Lucky Ones

Hockey

The other week we were at the pub on a Thursday night as we usually are. It’s the locals night at the pub – a chance to catch up with people – you never know who will be in. There’s a raffle (which there may have to be an ICAC investigation into as we always seem to win it), always a few glasses of wine, some hot chips and a quick pizza. The girls take colouring in, or drawing, or play on devices while we catch up with friends.

Someone who is always there is my friend Geoff. At least I think he spells it like that, it could be Jeff? But let’s not get too worried, he calls me Liz, namely because he thinks that Beth must be short for Elizabeth, and so he prefers Liz and calls me such. He also tells me that my hair looked much nicer the way it used to be – rather than when it’s shaved and peroxide platinum blonde, he tells that that every time he sees me too. We have a quick chat, mostly about fishing because I told him about some of the fishing trips I have been on with Rob to NZ and the Tiwi Islands. He is a lovely old man in his eighties I’d say, had a good life, and still enjoying one. As I was walking off from his the other night he grabbed my hand and squeezed it tight.

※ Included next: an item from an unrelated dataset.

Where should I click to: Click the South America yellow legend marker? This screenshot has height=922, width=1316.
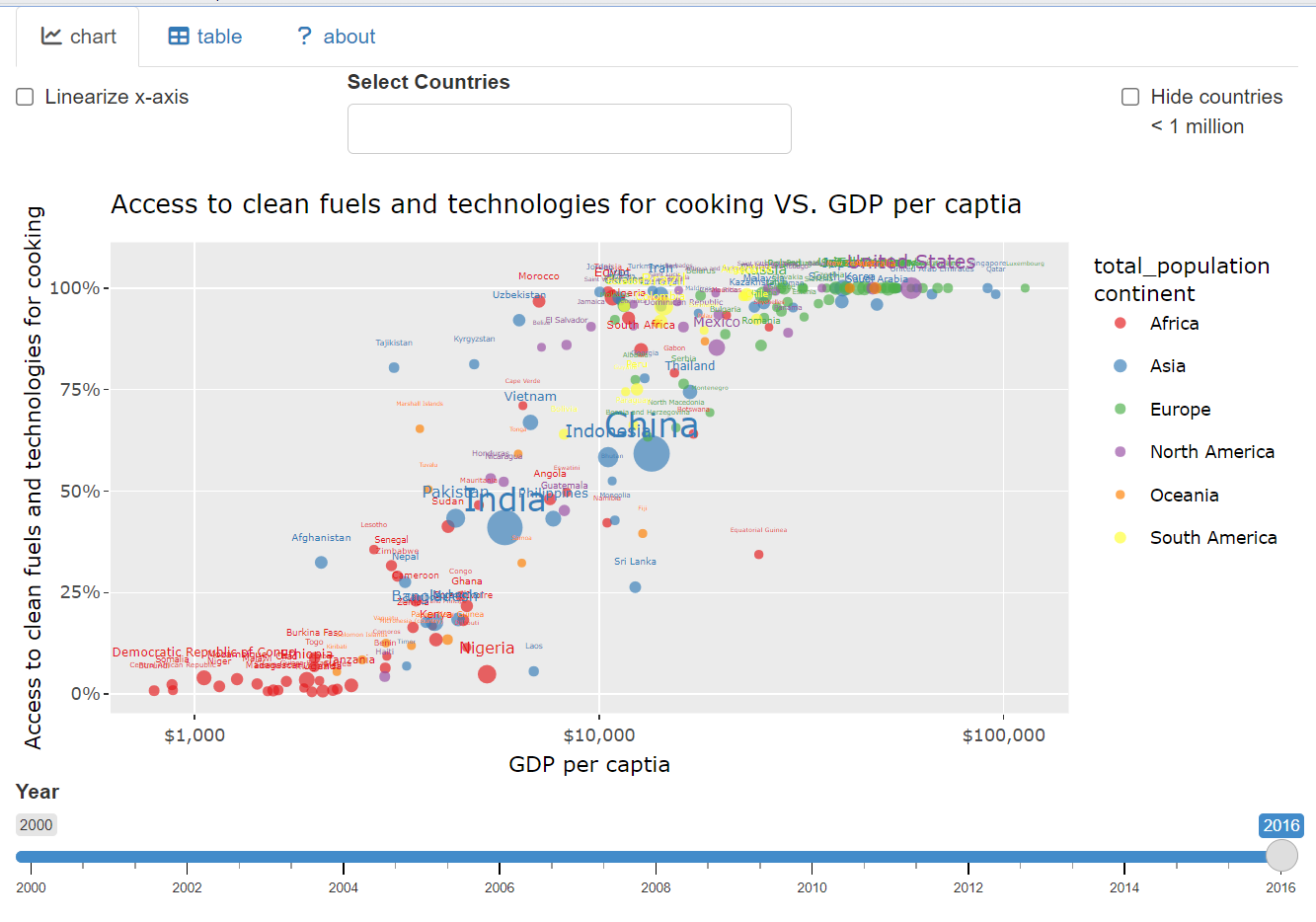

The girls were ahead of me, heading into the kitchen to pick up dinner making noise and laughing, squealing, so much life all around us with people chatting, enjoying themselves and he said “Liz,” (let’s forgive him for that) “you are SO lucky right now. In the best part of your life. Young kids. A great husband. Living here. You are SO LUCKY.” And he squeezed my hand just as my Pa Fred used to do, in the way that only old people can that says so much more than just a squeeze of the hand.

And I haven’t been able to stop thinking about all week. He is so true. Life is very busy right now. The days are flying by, over before they even seem to begin, filled with routine and School and exercise and work and meetings and planning and working and tantrums and worries and homework and dinners and washing and sleepless nights. Filled to the very brim. They are the best days. They just are. I am lucky. I am lucky. I am lucky.We are all so lucky.

Today was my Mum’s birthday and she drove down here with her Aunty June who is turning 90 this coming August. The 3 of us had a ladies lunch. We had some bubbles for Mum, some soup for lunch and a good old natter. June lives alone and has done since my Mum’s uncle died some time ago. She doesn’t have kids and she is in good nick. Still has her hair looking fabulous, looking smart in her clothes and of course a lovely coral lip on. Yesterday she had a bad day, she wasn’t feeling well, she was feeling lonely and sorry for herself. She doesn’t really want to be here anymore and she asked Jack (her deceased husband who she still talks to) last night to help her. She doesn’t want to be here anymore, she wants to be with him. And she shed a tear, and we talked about how busy she used to be, how she loved doing so much – packing so much into her life. And now it’s just her. But then she said “but look at today! I’ve had such a lovely day with you both. A drive to the country, lunch out, listening to you talk about all the things you are doing, it’s not so bad after all.”

And she’s right. Even if it’s crazy and busy or hard and sad. It’s not so bad after all is it? You never know what the next day will bring.

I am lucky. I am lucky. I am lucky. We are all so lucky.

These crazy days, of small kids and chaos, I think they are going to be the very best days we’ve known.

Comments

  1. Margaret says:

    You’ve just made me cry.

  2. And you’ve just made me cry too. What a heartfelt deep connection portrayed by both Geoff/Jeff and your great aunt and so eloquently described by you. Heart strings.

  3. I love this post, it choked me up. Definitely something to remember. These are the best days :)

  4. This post was just what I needed to hear, life does get so busy/hectic/hard that we forgot we are lucky, today, right now! Thank you for sharing x

  5. I’m sitting here reading this while I eat my daughter’s dinner leftovers (the bits she didn’t throw on the floor) after a rediculously busy Mother’s Day where I’ve cooked, cleaned, chased, negotiated All. Damn. Day.

    So I needed to read this.
    Thank you. Beautifully written and 100% true.

  6. Annie Maurer says:

    Just read this, the morning after what could only be called a roller coaster Mothers Day. Spent with family farewelling my dear old Dad, who passed away in England last year. We had a day at Thirlmere, where we threw Dad’s ashes into a steam train boiler and then chugged along the tracks playing his old jazz music while his spirit was puffed out into the great beyond, doing what he loved best. The day was made harder by a grand finale of arguments, tears and harsh words between my husband and struggling teenage son, who is fighting a few demons at the moment. So… Beautiful post Beth and just what I needed….lucky we are!